In some studies, several of these constraints are considered as objective functions. For instance, Martins and Pato [1]; Mohaymany and Gholami [31] applied some limitations on frequency variable, considered as a constraint and simultaneously as an objective to minimize the total cost. Chowdhury and Chien [32] included the bus headway (BH) and train headway (RH) in their objective function, by applying limits on headways to achieve optimal range of headways in certain lines and areas of interest.

In general the candidate bus line should also satisfy other constraints such as the presence of overlapping bus lines and maximum allowable bus line directness [33]. Table 3 represents more detailed data.
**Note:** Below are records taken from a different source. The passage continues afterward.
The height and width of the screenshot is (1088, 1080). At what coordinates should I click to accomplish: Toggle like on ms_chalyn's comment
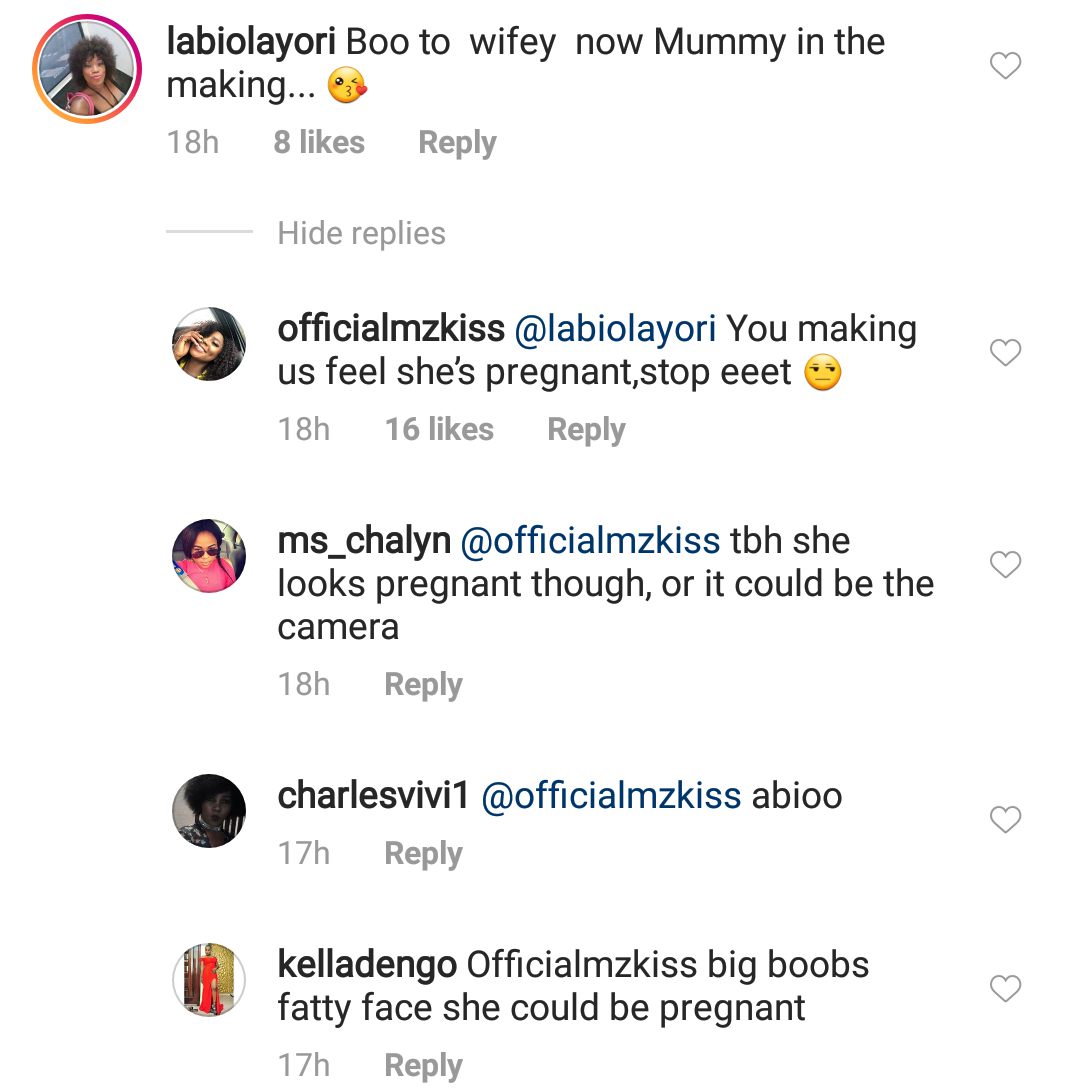[x=1005, y=564]
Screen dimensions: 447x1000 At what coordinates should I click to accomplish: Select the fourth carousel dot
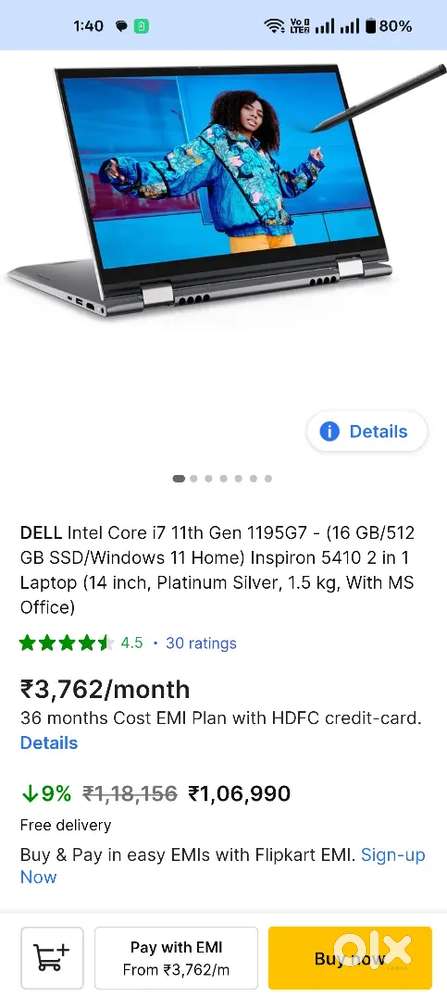[224, 478]
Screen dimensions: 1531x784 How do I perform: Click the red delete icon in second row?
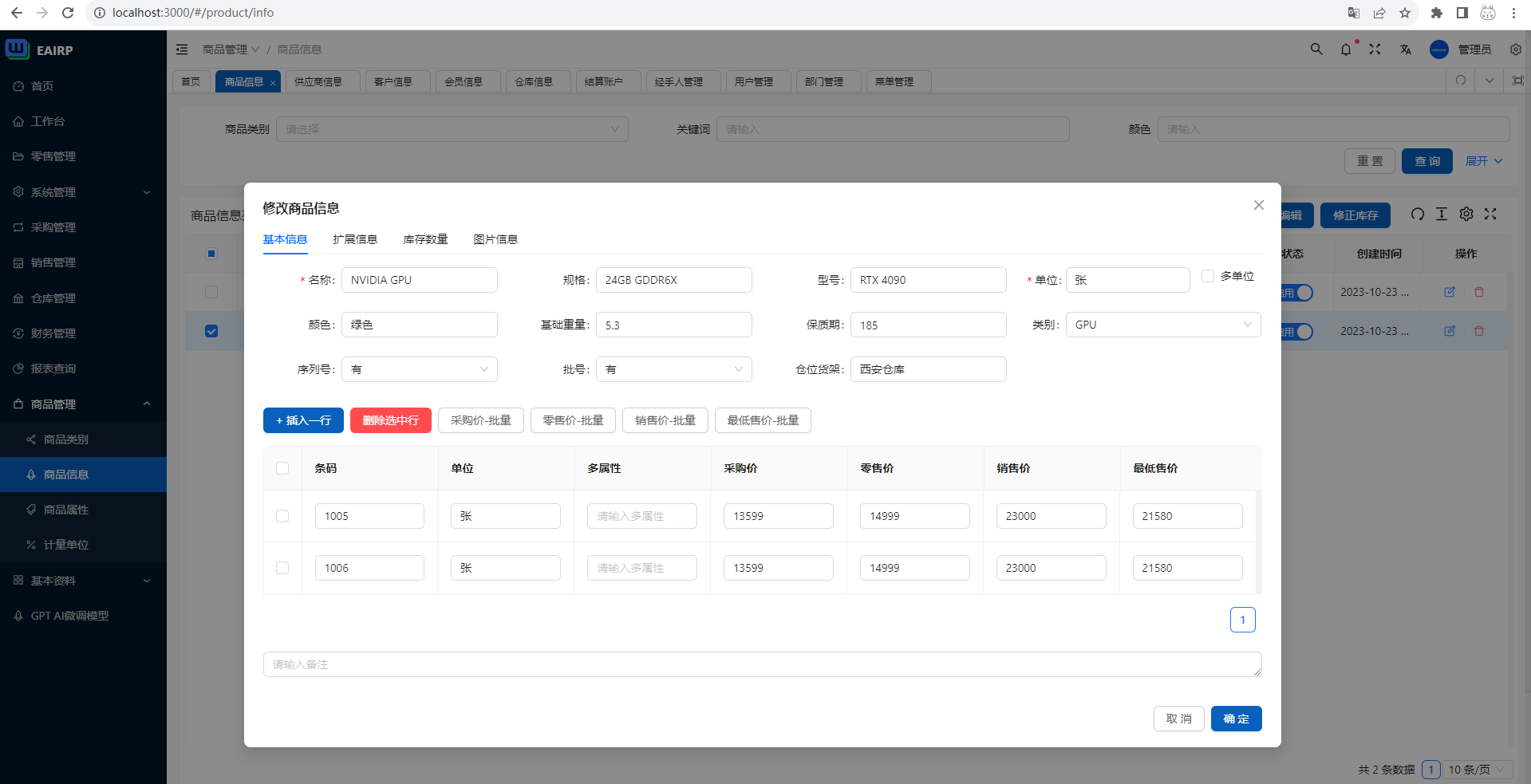1478,331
4. Classification Based on the Approach

Generally, previous approaches of FNDSP can be divided into two major groups: analytic and network approaches. These approaches differ in their purpose and have different advantages and disadvantages. They should be viewed as complementary rather than alternative approaches [34].

4.1. Analytical

Analytic models were developed to derive optimum relations between different components of the feeder bus network process. This approach starts by formulating the design objective as a continuous function with a set of design variables. It is assumed that the design variables are continuous, and the optimal values are obtained by using the optimal conditions according to objective function. The typical design variables are feeder route location, rail station spacing, and service frequencies.

An analytic model needs a prespecified shape of the road geometry and a well-designed demand function presenting the distribution of demand in the service area. Numerous studies have attempted to explain analytic models, such as Wirasinghe [9, 1517, 27, 30, 32, 35]. More studies are presented in Table 4. An example of the road configuration of an analytic model is shown in Figure 2.

Table 4: Approaches and solution methods in the literature.
Figure 2: Example of an actual road network in an analytic model.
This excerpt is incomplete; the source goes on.